GRANAJOLA. (Fot. Pellegrini).

Dal luogo del Ponte a Serraglio detto a Lima, e che ho già ricordato, si sale su a Granajola, grosso borgo disteso sulla vetta del monte e derivante dal grano il suo nome, comune del resto ad altri villaggi. Nella sua chiesa, che data dal secolo XII e che è dedicata a s. Michele, oltre ad un quadro raffigurante il Santo protettore e ad una piccola tavola con l'immagine della Vergine e del Bambino, si ammira un antico Crocifisso di legno a metallo sbalzato, opera della fine del secolo XIII. In Granajola vide la luce uno dei più antichi musicisti lucchesi, Nicolò Dorati, nato nel 1513 morto nel 1593, autore di madrigali, di salmi e di altre composizioni profane e chiesastiche che contribuirono ad affermare in quel tempo il primato della scuola italiana su quelle straniere.

GRANAJOLA IN VAL DI LIMA — OPERA DI S. MICHELE: CROCE PROCESSIONALE IN METALLO (SEC. XIII). (Fot. Alinari).

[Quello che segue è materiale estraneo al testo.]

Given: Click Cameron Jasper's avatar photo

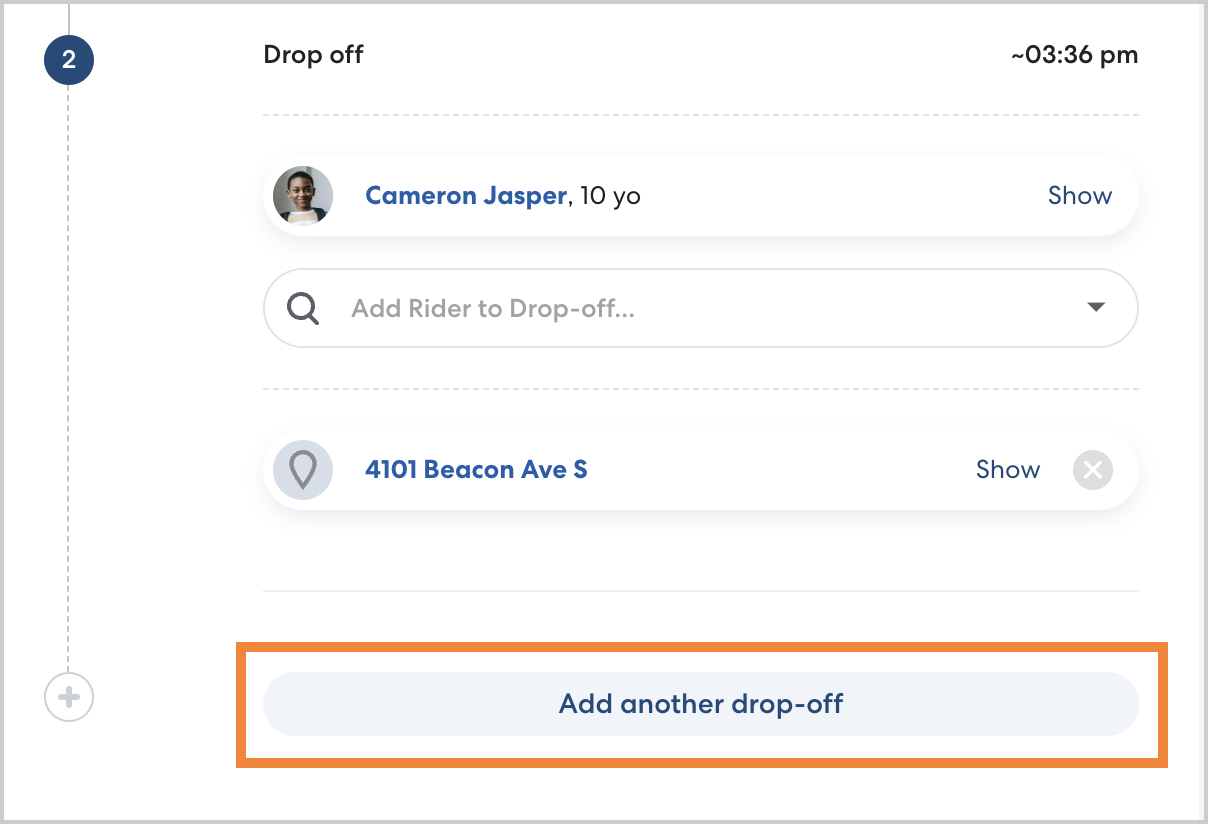Looking at the screenshot, I should coord(303,196).
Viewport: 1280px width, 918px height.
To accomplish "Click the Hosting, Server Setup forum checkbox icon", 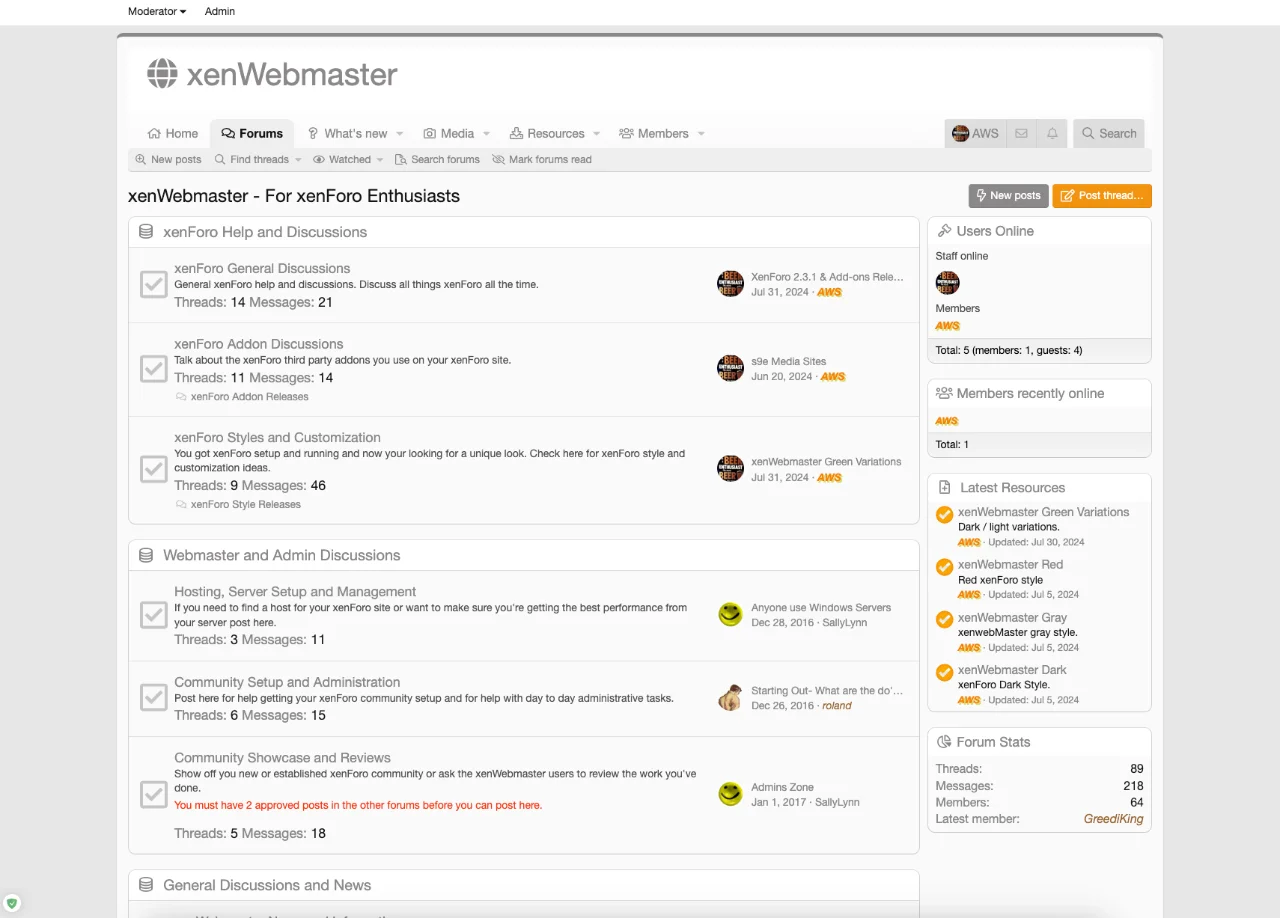I will tap(153, 615).
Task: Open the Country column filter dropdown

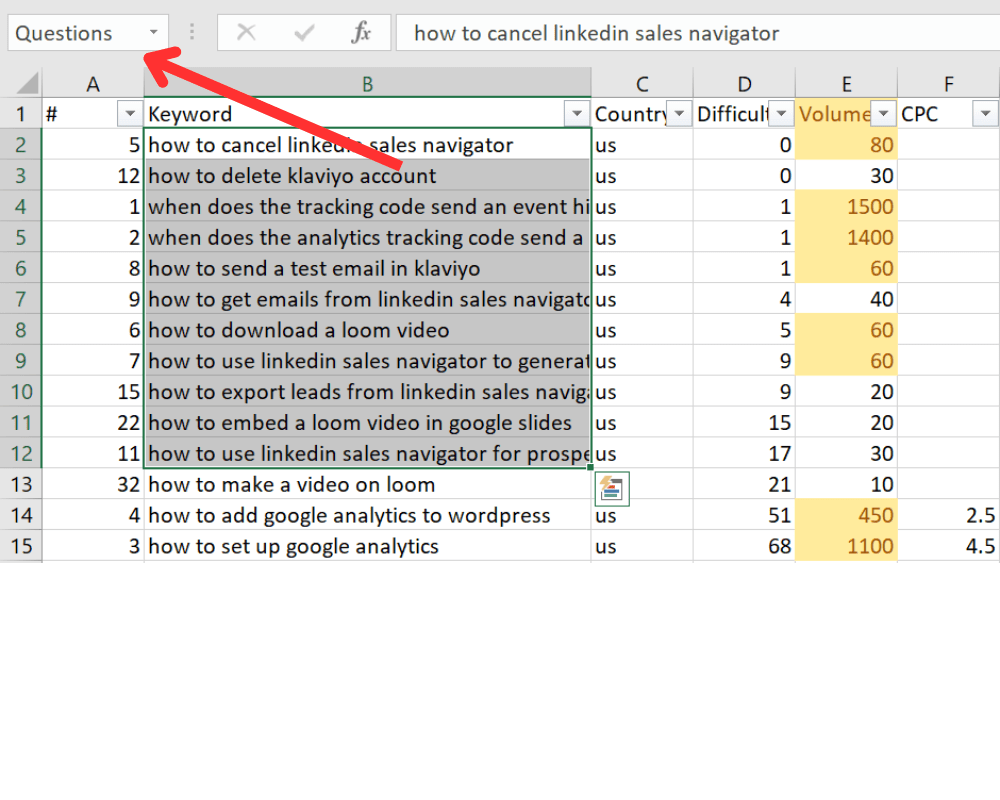Action: (x=679, y=114)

Da Granajola non è lungo il cammino ai varî paesi che formano i così detti Monti di Villa. Prima s'incontra la Pieve, pittoresco villaggio, da cui si accede al vero e proprio Monte di Villa (l'antica Villa Terenziana), composto però di tre diversi gruppi respettivamente chiamati Bugnano, Luniano e Colichi. Di artistico vi ha da notare soltanto la chiesa di Luniano, ricca di marmi nei molteplici altari, di pitture d'ignoti e di bei paramenti sacerdotali, tra i quali primeggiano una pianeta e un piviale. Graziosa è anche la solitaria chiesina di Focecolonia.